SECTION 6.02. SUBSIDIARY INDEBTEDNESS. Permit any Subsidiary to
create, incur, assume or permit to exist any Indebtedness except:
(a) in the case of any Subsidiary that is a Borrower, Indebtedness
not prohibited under any other Section of this Agreement;
(b) Indebtedness of any Subsidiary the proceeds of which are used by
such Subsidiary to make secured loans to consignors, dealers or clients in
the ordinary course of business of the Borrowers and their subsidiaries
and in a manner that is consistent with established practices pursuant to
the auction finance business of the Borrowers and their subsidiaries;
(c) Indebtedness of any Subsidiary to another Subsidiary or any
Borrower;
(d) Indebtedness of any Subsidiary outstanding on the date hereof or
available to any Subsidiary under credit facilities existing on the date
hereof, not in excess of $20,000,000 in the aggregate with respect to all
Subsidiaries; and
(e) other Indebtedness, provided that the aggregate principal amount
of all such other Indebtedness of all Subsidiaries outstanding at any time
(excluding amounts permitted under clauses (a) through (d) above) does not
exceed 10% of Consolidated Net Worth at such time.

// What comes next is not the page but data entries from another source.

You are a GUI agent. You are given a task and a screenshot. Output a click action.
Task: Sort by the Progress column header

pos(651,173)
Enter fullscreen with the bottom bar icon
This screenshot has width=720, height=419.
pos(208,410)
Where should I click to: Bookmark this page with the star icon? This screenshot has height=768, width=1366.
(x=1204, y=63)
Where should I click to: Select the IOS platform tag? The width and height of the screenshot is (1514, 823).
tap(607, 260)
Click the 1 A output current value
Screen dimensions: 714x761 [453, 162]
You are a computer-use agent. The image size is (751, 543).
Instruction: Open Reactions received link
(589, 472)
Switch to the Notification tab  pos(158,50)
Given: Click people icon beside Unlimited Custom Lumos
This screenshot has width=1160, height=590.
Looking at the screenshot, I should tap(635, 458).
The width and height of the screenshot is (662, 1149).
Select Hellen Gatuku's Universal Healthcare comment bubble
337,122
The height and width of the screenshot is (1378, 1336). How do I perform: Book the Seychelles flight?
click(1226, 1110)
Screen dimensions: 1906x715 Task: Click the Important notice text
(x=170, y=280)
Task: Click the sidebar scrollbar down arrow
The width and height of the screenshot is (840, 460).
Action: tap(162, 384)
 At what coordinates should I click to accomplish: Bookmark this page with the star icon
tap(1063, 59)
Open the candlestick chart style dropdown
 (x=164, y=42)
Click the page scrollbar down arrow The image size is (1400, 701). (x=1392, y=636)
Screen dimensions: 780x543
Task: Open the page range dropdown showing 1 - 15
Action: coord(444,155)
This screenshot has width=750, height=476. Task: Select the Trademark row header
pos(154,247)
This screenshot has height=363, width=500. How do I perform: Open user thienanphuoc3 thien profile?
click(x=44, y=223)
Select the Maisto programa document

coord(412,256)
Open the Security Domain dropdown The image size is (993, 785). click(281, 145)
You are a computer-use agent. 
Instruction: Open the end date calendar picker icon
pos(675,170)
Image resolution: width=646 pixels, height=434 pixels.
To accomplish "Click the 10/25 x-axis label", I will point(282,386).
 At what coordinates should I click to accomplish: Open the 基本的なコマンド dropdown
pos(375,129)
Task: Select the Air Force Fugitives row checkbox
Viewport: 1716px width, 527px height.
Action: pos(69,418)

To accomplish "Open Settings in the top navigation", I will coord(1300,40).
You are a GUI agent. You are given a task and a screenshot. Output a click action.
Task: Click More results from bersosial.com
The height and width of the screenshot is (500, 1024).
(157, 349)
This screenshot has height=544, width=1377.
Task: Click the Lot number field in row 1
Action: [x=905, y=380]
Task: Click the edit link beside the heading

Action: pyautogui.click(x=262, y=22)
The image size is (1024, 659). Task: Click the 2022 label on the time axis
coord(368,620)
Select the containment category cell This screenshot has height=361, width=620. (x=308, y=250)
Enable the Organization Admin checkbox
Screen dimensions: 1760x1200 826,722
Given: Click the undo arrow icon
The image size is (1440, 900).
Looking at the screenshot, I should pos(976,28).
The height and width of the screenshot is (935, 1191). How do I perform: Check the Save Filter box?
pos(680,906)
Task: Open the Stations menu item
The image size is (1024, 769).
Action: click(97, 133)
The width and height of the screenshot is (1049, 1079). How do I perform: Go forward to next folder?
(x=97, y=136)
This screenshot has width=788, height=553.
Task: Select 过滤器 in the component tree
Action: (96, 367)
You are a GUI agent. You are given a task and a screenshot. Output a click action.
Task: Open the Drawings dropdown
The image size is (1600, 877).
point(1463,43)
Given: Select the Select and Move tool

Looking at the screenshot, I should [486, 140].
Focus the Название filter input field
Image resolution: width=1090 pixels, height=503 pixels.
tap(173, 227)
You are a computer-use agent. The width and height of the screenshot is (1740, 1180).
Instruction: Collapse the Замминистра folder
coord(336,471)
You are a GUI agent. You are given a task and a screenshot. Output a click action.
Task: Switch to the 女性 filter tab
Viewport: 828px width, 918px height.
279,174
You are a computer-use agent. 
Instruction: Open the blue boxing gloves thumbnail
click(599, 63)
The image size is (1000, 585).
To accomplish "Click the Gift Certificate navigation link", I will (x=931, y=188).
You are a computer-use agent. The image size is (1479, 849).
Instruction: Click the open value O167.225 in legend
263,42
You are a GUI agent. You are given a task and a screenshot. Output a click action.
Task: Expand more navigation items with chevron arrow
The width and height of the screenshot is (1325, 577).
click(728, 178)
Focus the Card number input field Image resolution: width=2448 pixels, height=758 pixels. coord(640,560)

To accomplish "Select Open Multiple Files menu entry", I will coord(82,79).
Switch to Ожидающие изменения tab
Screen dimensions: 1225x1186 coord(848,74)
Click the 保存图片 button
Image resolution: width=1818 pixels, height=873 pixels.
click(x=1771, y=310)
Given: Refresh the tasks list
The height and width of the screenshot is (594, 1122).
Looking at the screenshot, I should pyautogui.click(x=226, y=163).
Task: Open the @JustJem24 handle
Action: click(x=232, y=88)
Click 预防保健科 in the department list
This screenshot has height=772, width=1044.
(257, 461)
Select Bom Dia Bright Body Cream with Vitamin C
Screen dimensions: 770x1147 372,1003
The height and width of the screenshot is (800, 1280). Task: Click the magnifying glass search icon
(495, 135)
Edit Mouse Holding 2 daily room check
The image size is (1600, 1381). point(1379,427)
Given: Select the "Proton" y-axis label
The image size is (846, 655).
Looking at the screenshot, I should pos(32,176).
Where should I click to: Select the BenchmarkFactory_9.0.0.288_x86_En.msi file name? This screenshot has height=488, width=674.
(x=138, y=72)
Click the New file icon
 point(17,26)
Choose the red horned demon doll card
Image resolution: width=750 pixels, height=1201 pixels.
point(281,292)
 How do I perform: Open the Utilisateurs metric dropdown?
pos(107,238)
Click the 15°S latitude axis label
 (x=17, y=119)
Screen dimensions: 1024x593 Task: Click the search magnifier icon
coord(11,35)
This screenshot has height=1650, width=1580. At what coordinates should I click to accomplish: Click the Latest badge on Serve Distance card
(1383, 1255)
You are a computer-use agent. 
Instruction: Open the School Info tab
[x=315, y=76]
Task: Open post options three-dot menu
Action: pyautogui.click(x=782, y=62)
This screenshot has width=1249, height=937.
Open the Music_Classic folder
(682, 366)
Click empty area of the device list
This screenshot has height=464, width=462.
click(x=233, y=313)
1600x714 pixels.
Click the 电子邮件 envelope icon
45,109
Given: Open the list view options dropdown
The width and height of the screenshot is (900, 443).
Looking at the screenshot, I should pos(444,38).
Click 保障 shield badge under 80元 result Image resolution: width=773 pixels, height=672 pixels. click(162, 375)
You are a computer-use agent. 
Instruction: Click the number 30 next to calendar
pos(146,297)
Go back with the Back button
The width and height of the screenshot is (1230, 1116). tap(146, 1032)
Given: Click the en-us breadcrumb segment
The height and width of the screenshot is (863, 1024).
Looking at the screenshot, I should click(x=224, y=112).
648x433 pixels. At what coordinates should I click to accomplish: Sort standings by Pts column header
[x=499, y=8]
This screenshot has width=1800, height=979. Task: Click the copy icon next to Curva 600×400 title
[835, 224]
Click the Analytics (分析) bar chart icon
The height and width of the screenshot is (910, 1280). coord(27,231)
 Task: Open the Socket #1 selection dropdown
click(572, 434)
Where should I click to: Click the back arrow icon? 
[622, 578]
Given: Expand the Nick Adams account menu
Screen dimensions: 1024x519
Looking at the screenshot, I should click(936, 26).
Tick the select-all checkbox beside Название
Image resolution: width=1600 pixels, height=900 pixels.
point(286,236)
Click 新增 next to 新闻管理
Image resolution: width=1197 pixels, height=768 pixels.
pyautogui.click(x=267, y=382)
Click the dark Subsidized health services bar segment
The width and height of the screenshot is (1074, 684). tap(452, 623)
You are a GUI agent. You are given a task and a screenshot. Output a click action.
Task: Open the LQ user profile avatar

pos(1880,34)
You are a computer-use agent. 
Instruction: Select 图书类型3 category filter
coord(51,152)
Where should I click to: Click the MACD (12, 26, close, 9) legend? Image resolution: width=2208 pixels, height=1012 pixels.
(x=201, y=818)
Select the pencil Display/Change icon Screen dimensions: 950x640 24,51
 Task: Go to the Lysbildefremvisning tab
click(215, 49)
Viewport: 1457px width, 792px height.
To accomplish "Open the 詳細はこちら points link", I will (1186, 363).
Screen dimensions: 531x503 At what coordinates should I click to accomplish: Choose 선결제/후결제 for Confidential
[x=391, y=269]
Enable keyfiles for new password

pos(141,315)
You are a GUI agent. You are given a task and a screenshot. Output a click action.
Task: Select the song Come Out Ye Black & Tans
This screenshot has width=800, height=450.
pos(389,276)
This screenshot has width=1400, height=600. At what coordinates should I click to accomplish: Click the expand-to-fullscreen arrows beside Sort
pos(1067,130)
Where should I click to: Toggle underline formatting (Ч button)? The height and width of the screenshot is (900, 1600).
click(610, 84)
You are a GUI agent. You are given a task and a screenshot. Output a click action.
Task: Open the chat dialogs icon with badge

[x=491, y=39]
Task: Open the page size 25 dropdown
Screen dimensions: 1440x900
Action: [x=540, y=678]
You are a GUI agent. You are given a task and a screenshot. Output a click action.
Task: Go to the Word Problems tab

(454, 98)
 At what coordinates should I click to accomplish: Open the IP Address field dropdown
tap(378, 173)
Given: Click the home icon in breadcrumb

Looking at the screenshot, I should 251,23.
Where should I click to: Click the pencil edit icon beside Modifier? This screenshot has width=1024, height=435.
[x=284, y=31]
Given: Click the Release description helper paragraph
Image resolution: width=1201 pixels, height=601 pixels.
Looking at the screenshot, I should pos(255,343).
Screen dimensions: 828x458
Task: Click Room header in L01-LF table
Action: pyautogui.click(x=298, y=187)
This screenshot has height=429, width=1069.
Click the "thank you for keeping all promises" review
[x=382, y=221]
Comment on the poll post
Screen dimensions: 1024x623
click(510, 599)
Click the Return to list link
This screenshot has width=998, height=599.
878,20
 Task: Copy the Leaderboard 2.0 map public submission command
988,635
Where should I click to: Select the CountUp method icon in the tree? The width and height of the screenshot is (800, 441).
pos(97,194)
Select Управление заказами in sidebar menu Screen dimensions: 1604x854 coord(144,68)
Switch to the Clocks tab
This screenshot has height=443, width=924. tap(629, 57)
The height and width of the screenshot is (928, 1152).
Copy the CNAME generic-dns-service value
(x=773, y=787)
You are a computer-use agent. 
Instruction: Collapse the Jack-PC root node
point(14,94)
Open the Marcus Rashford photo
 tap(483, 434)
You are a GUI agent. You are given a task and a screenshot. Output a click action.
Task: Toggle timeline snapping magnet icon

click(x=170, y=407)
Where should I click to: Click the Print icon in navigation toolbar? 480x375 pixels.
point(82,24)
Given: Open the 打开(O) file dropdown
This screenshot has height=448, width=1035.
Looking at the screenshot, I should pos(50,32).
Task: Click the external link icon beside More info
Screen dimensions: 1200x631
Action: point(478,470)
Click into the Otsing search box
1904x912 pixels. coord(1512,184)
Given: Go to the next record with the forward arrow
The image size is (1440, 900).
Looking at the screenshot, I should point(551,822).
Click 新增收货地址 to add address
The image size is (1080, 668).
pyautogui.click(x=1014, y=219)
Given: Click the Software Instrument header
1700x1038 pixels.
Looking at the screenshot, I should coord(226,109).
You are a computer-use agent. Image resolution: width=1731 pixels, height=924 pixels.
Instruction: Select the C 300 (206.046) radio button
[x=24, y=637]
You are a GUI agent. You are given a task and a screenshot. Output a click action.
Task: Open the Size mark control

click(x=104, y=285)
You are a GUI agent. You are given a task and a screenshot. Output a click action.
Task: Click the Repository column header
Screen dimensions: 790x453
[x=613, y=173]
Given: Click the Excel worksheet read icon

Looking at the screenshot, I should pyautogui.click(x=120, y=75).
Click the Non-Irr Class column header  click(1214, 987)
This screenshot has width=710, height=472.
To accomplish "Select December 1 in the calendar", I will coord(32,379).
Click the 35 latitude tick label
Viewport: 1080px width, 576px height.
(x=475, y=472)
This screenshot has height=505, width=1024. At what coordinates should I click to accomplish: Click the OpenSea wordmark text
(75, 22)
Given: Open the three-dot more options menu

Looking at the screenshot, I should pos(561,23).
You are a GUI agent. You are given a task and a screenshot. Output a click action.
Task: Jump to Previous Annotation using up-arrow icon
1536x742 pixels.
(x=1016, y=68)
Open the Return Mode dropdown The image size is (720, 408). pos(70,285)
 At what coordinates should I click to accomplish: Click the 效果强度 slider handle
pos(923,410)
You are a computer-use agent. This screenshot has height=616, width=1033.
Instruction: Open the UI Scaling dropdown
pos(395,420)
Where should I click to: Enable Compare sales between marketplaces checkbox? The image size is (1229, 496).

SECTION 6.03. CONSOLIDATIONS, MERGERS, AND SALES OF ASSETS. (a)
Merge or consolidate with any other corporation, except that (i) any Borrower
may merge or consolidate with a Subsidiary so long as the Borrower is the
surviving entity in such merger or consolidation, (ii) any Subsidiary may merge
or consolidate with a Subsidiary so long as the surviving entity in such merger
or consolidation is a Subsidiary (and, if either constituent corporation is a
Domestic Subsidiary, a Domestic Subsidiary) or (iii) any Borrower may merge or
consolidate with any other Person so long as the Borrower is the surviving
entity in such merger or consolidation and, after giving effect to such merger
or consolidation, no Event of Default exists.
(b) Sell, lease, transfer or otherwise dispose of all or a
substantial part of its assets, other than assets no longer used or useful in
the conduct of its business or leases for space used in the ordinary course of
business which are near the end of their term, except dispositions in the
ordinary course of business for a full and adequate consideration.
(c) Sell, lease, transfer or otherwise dispose of any Art Loan.
46
SECTION 6.04. LINES OF BUSINESS. Engage to any substantial extent in
any line or lines of business activity fundamentally different from the business
presently engaged in.
SECTION 6.05. TRANSACTIONS WITH AFFILIATES. Sell or transfer any
property or assets to, or purchase or acquire any property or assets from, or
otherwise engage in any other transactions with, any of its Affiliates, except
that as long as no Default or Event of Default shall have occurred and be
continuing, Holdings or any of its Subsidiaries may engage in any of the
foregoing transactions in the ordinary course of business at prices and on terms
and conditions not less favorable to Holdings or any Subsidiary than could be
obtained on an arm's-length basis from unrelated third parties.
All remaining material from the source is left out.